ASSIGNMENT: Print, exactly as they appear in the listing below, the lines from the line with "You are a computer-use agent. Viewport: 500px" to the line with "Given: Select the Type List tab", with both end lines kept.

EXTRACTED DATA:
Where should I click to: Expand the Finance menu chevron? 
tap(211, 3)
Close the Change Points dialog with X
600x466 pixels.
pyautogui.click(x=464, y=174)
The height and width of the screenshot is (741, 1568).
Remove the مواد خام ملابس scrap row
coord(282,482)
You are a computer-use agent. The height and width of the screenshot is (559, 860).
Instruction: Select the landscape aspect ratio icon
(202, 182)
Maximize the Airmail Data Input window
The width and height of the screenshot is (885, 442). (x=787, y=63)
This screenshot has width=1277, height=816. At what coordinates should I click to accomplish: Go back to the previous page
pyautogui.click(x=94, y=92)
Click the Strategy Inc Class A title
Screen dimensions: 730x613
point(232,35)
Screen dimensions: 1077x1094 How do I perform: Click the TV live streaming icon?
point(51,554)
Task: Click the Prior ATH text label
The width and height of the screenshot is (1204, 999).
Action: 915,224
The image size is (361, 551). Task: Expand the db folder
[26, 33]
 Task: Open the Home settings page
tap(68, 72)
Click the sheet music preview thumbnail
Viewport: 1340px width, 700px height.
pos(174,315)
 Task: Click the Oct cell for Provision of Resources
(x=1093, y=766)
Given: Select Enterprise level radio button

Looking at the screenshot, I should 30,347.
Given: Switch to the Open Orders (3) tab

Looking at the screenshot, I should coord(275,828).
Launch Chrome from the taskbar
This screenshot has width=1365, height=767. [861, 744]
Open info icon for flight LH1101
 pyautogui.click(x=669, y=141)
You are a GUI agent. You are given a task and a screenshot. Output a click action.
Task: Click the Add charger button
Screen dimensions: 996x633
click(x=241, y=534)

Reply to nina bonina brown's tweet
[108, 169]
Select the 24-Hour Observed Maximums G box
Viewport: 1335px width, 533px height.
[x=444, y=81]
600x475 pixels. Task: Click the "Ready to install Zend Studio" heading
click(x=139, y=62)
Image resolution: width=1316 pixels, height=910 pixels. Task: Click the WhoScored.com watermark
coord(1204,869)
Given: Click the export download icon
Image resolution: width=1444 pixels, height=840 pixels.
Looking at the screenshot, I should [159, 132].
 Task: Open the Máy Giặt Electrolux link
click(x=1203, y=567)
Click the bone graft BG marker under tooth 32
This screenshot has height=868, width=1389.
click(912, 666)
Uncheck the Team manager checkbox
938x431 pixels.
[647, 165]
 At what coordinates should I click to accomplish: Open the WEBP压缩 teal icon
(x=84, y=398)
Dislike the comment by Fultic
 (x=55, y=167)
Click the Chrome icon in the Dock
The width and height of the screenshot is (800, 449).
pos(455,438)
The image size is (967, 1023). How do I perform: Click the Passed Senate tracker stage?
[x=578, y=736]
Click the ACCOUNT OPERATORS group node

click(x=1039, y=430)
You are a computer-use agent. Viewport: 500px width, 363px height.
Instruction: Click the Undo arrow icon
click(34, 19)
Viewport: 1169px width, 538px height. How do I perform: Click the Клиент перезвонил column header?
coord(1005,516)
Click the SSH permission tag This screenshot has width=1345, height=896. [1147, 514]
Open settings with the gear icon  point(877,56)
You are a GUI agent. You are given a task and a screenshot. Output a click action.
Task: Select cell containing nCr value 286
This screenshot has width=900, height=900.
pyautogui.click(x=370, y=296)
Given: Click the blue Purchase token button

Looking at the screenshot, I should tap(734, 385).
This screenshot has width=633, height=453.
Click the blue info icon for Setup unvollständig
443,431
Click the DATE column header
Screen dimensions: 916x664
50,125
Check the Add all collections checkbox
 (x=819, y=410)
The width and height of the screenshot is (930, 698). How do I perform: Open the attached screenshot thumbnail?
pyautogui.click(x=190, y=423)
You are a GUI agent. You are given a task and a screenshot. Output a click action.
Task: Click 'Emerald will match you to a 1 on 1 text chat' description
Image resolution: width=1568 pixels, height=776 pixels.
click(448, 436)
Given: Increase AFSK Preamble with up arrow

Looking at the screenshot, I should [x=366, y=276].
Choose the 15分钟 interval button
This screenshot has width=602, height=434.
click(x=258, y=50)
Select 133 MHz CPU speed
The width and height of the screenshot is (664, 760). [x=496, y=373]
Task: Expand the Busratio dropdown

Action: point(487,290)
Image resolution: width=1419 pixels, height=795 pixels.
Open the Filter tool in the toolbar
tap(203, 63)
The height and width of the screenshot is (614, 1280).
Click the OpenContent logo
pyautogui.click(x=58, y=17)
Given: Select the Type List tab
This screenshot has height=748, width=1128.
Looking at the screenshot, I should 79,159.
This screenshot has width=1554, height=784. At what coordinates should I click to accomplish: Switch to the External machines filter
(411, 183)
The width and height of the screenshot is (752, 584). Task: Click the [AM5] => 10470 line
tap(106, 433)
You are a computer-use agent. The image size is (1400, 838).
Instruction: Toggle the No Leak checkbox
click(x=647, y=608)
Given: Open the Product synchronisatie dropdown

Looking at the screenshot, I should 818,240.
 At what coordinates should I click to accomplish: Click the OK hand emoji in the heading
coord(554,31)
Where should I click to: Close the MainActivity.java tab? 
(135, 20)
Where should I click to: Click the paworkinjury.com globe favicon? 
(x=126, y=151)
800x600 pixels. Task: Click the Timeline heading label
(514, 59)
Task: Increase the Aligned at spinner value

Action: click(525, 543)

EXPECTED OUTPUT:
You are a computer-use agent. Viewport: 500px width, 363px height.
Instruction: Click the Undo arrow icon
click(34, 19)
Viewport: 1169px width, 538px height. How do I perform: Click the Клиент перезвонил column header?
coord(1005,516)
Click the SSH permission tag This screenshot has width=1345, height=896. [1147, 514]
Open settings with the gear icon  point(877,56)
You are a GUI agent. You are given a task and a screenshot. Output a click action.
Task: Select cell containing nCr value 286
This screenshot has width=900, height=900.
pyautogui.click(x=370, y=296)
Given: Click the blue Purchase token button

Looking at the screenshot, I should tap(734, 385).
This screenshot has width=633, height=453.
Click the blue info icon for Setup unvollständig
443,431
Click the DATE column header
Screen dimensions: 916x664
50,125
Check the Add all collections checkbox
 (x=819, y=410)
The width and height of the screenshot is (930, 698). How do I perform: Open the attached screenshot thumbnail?
pyautogui.click(x=190, y=423)
You are a GUI agent. You are given a task and a screenshot. Output a click action.
Task: Click 'Emerald will match you to a 1 on 1 text chat' description
Image resolution: width=1568 pixels, height=776 pixels.
click(448, 436)
Given: Increase AFSK Preamble with up arrow

Looking at the screenshot, I should [x=366, y=276].
Choose the 15分钟 interval button
This screenshot has width=602, height=434.
click(x=258, y=50)
Select 133 MHz CPU speed
The width and height of the screenshot is (664, 760). [x=496, y=373]
Task: Expand the Busratio dropdown

Action: point(487,290)
Image resolution: width=1419 pixels, height=795 pixels.
Open the Filter tool in the toolbar
tap(203, 63)
The height and width of the screenshot is (614, 1280).
Click the OpenContent logo
pyautogui.click(x=58, y=17)
Given: Select the Type List tab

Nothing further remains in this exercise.